'Jai Ho! Democracy is a hasty uptake of news channels and papers drawn into a skit that's too short on subtext to be a realised satire and too silly to be taken seriously', writes Sukanya Verma.
When a film ridicules the loopholes of a nation's administration on the strength of infantile digs and shallow sensationalism to serve as some sort of eye opener, it weakens its own argument.
This is what happens in the case of Ranjit Kapoor's Jai Ho! Democracy, a movie purporting to be a political satire but set on a flimsy premise.
An unsuspecting hen becomes the subject of cross-border dispute after it wanders into the no man's land area between India and Pakistan, triggering panic among the army posts of the two nations.
A reluctant cook from the Indian army is pushed into playing retriever. Another from Pakistan winds up next to him. They exchange stories and songs of a shared heritage, a la Kya Dilli Kya Lahore.
When the cluck cluck reaches Breaking News-chasing media networks, the done-to-death interlude of bearded new anchor of bombastic baritone, exaggerated emphasis fame follows.
On the administrative front, an urgent committee is formed to provide a quick fix to the crisis. Caricatures of familiar leaders, scandal-appropriate wisecracks and muted-out profanities define the first round of their interactions. Only it's neither substantial enough nor witty enough to drag the shtick through its tedious duration of 96 minutes.
Between their childish squabbles, ethnic differences and aimless arguments, Jai Ho! Democracy embarrassingly erases the line between spoof and slapstick.
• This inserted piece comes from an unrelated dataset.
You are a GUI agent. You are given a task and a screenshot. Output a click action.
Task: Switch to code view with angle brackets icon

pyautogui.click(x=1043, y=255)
A couple of zingers can hardly salvage or add substance into its simplistic, frail screenplay, which doesn't do any justice to its bright cast of Om Puri, Adil Hussain, Seema Biswas, Aamir Bashir, Grusha Kapoor, Satish Kaushik or Annu Kapoor. They do the best with what's at hand but Jai Ho! Democracy's flat filmmaking leaves them in a state of quandary.
Even if the idea is to underscore diplomatic futility against the common man's resourcefulness, the diluted sarcasm and its utopian resolutions fail to convey the sting of callous reality.
At best, Jai Ho! Democracy is a hasty uptake of news channels and papers drawn into a skit that's too short on subtext to be a realised satire and too silly to be taken seriously.